> **Task to carry out**:
In the records below, find each line with "computer" and copy it.

> **Saved entries**:
□ □ □ □ □ □ □

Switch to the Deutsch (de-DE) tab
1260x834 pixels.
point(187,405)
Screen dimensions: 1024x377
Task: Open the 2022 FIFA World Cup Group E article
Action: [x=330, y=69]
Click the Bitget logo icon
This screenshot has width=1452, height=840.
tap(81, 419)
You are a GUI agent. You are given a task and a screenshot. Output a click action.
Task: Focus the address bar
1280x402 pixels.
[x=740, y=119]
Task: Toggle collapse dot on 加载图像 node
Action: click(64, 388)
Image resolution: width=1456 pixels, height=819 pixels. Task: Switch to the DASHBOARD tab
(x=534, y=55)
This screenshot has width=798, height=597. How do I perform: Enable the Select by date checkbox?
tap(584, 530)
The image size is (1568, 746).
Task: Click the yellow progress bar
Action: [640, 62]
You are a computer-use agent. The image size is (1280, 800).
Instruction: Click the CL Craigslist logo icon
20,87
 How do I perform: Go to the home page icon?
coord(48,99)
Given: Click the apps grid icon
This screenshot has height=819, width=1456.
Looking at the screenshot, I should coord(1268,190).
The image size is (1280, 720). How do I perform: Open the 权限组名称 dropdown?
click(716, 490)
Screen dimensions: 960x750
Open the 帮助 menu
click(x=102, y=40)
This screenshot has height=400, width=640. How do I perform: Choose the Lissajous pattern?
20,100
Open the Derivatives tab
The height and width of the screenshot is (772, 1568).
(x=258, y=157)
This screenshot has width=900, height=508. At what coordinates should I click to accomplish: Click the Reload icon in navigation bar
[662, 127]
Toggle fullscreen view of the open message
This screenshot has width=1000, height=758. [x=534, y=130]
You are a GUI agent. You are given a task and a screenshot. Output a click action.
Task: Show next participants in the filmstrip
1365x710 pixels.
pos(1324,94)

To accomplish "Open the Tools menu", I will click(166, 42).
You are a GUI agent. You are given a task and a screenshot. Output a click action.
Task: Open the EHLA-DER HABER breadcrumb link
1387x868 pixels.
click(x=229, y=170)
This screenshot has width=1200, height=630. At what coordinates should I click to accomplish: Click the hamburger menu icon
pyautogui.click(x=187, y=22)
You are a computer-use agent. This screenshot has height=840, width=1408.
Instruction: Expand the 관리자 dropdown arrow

□ □ □ □ □ □ □

> **Completed exercise**:
You are a computer-use agent. The image size is (1280, 800).
You are a computer-use agent. This screenshot has height=840, width=1408.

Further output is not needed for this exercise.